Design/methodology/approach
We draw upon comprehensive empirical research conducted up to 2023. We collected 951 estimates, constructed 22 variables, captured diverse contexts and employed a meta-analytical approach to scrutinize the considerable variation in findings.
Findings
The overall meta-effect, after filtering out publication bias, is positive and statistically significant. Firms receiving EPP support exhibit an export intensity that is 1–9% higher than firms not participating in such programs. Assessing the mechanisms through which EPPs bolster this, we observe that support in the form of various services plays a more substantial role compared to assistance in the form of financial resources.

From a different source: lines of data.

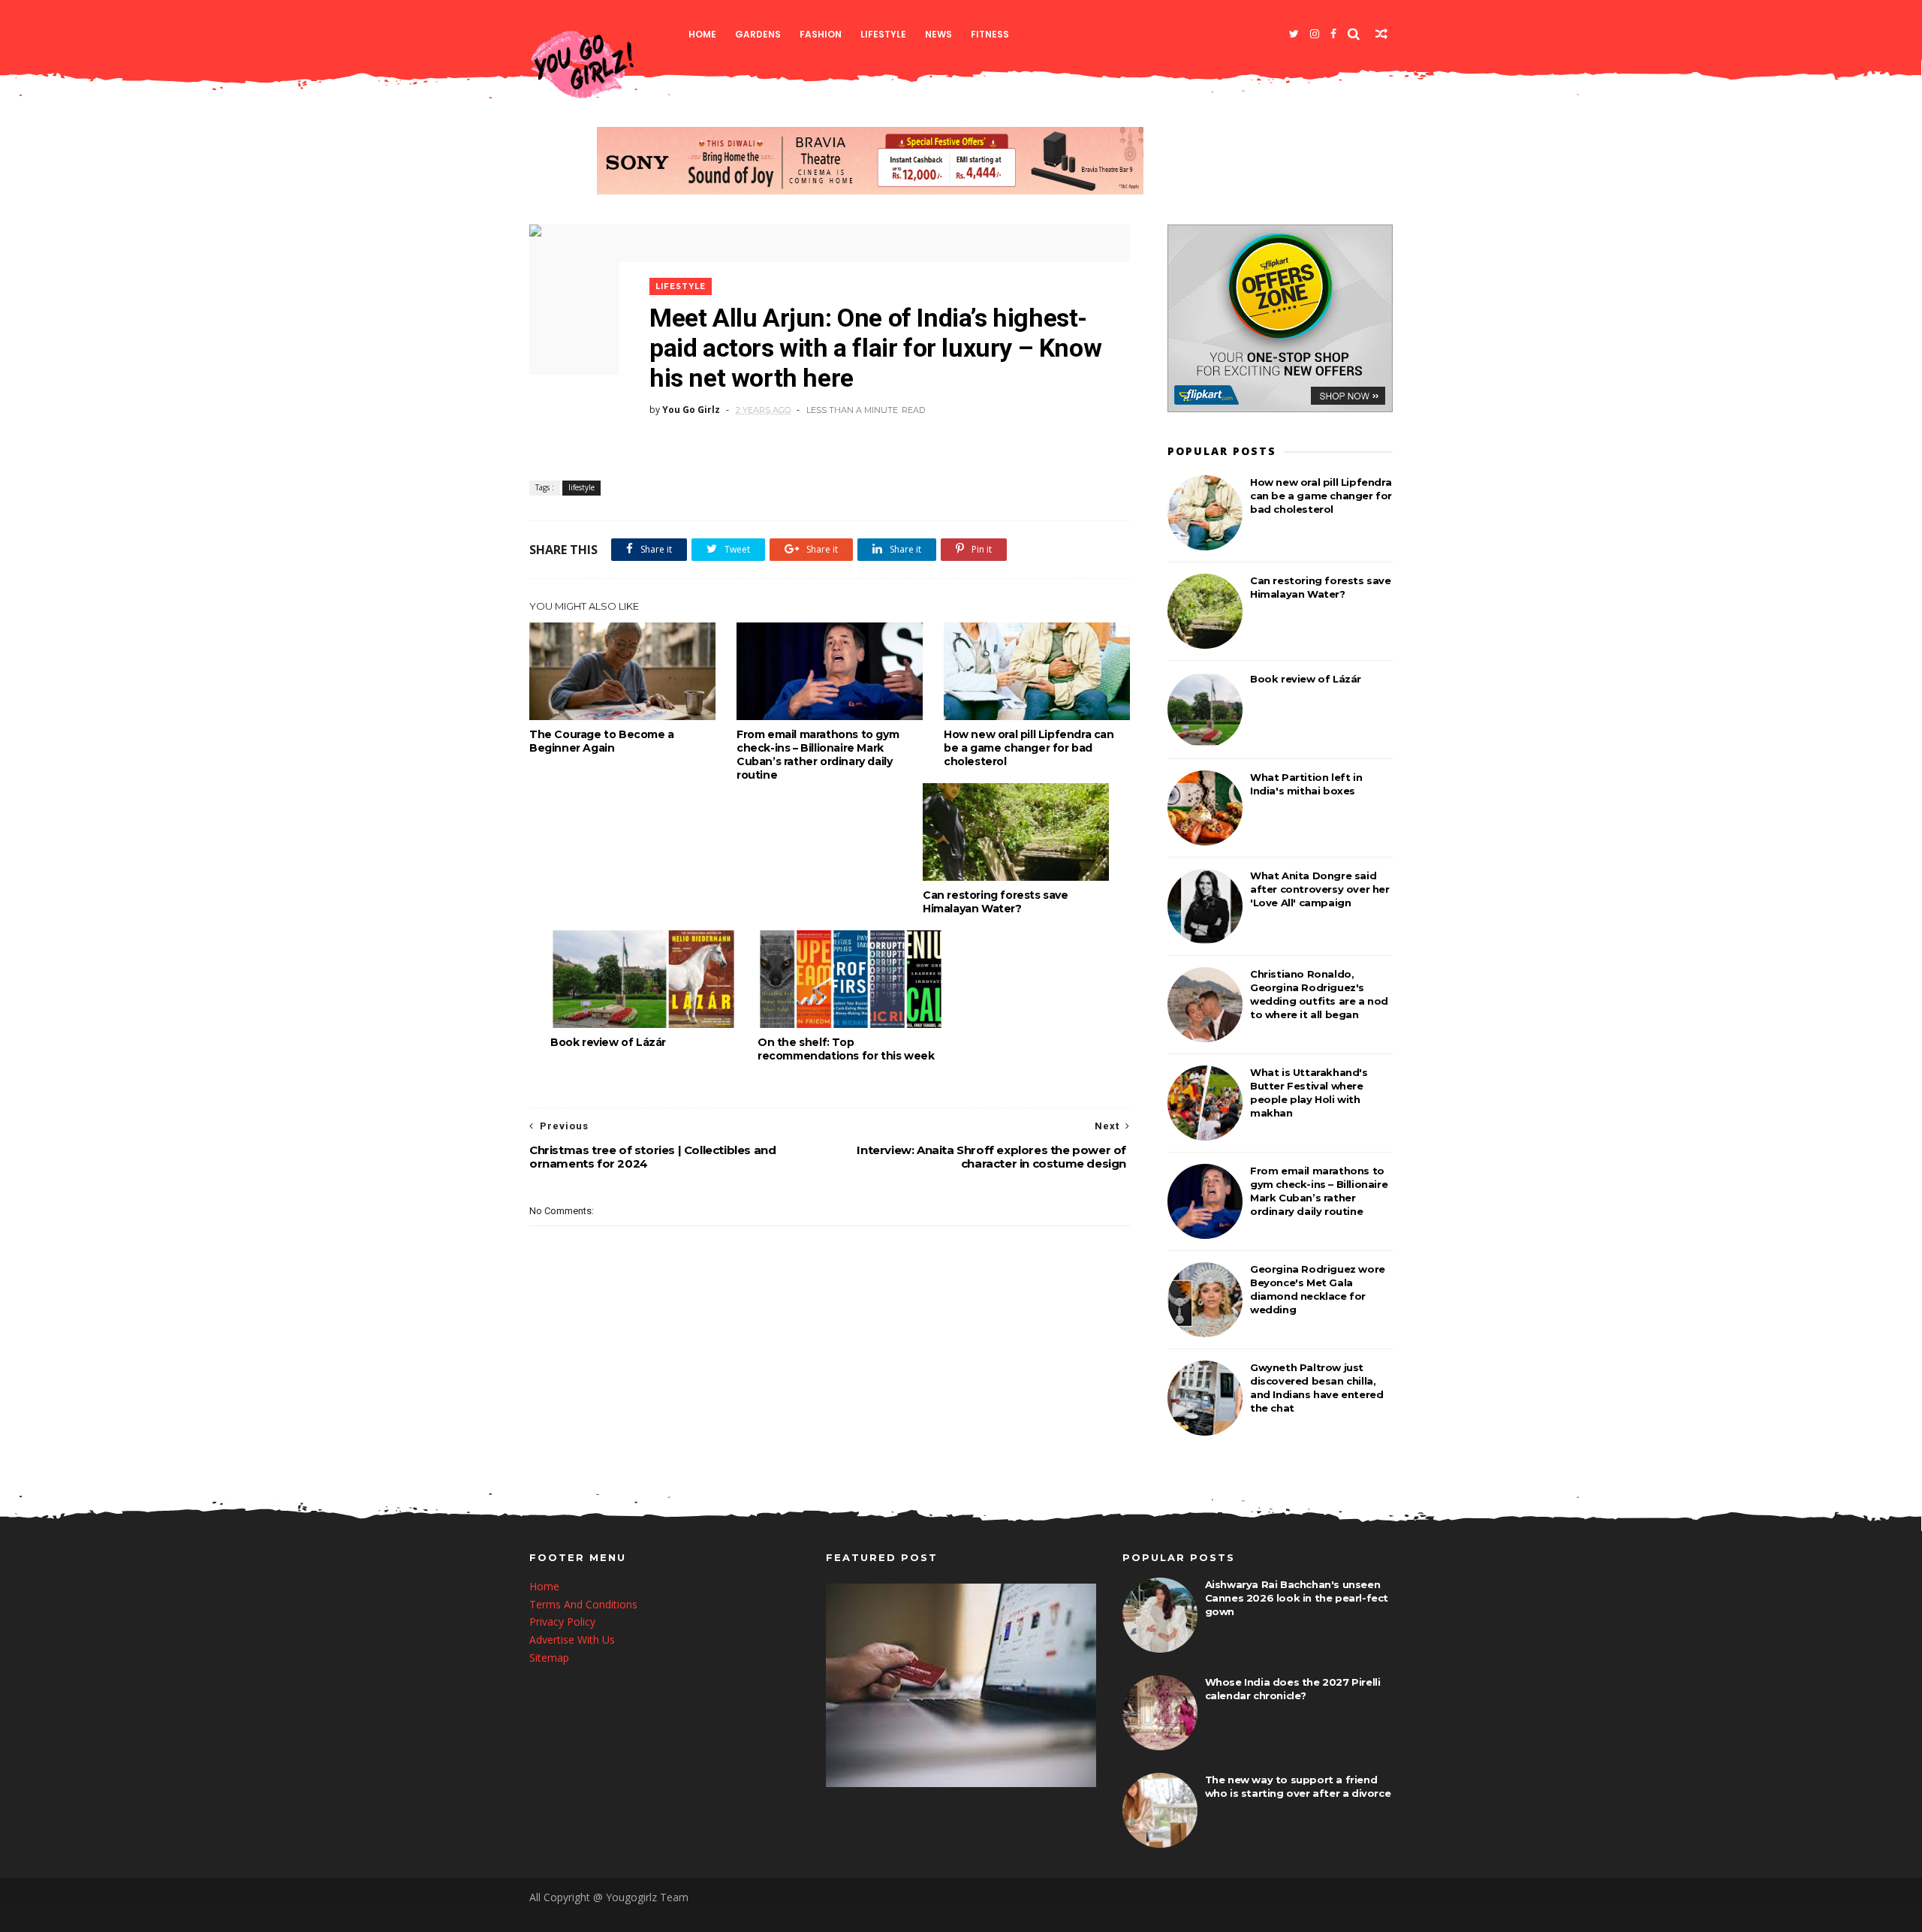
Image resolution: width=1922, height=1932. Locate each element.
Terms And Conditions (583, 1604)
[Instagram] (1314, 34)
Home (702, 34)
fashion (821, 34)
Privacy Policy (562, 1621)
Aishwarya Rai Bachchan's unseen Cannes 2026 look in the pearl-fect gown (1296, 1597)
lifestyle (883, 34)
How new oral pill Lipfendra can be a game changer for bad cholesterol (1029, 748)
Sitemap (549, 1657)
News (938, 34)
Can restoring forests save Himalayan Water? (995, 901)
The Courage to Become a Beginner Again (601, 741)
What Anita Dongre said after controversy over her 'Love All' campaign (1320, 889)
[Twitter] (1294, 34)
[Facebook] (1333, 34)
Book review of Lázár (608, 1042)
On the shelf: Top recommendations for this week (846, 1048)
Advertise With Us (572, 1639)
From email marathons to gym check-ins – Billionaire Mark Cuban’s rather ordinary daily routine (818, 755)
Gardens (758, 34)
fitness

Research limitations/implications
Evaluating EPPs and their activities in terms of social welfare falls beyond the scope of this paper, which specifically focuses on the benefits of EPPs to export intensity. Subsequent research should undertake a comprehensive evaluation, considering both economic impacts and costs for accurate assessments of welfare. We also suggest that future meta-analyses explore other dimensions of firm-level performance linked to EPPs.
Practical implications
Publication bias distorts the impacts of EPPs, leading to an overstatement of their actual effects. Adjusting for publication bias, the practical significance of EPPs for a country’s trade intensity appears to be limited. Additionally, the provision of diverse activities and services primarily contributes to the amplification of export margins as compared to subsidies and grants. While larger firms initially benefit more from EPPs, these effects are found to be transitory.
Originality/value
This is the first meta-analysis scrutinizing the impact of EPPs, specifically concentrating on the firm-level intensive margin of exports.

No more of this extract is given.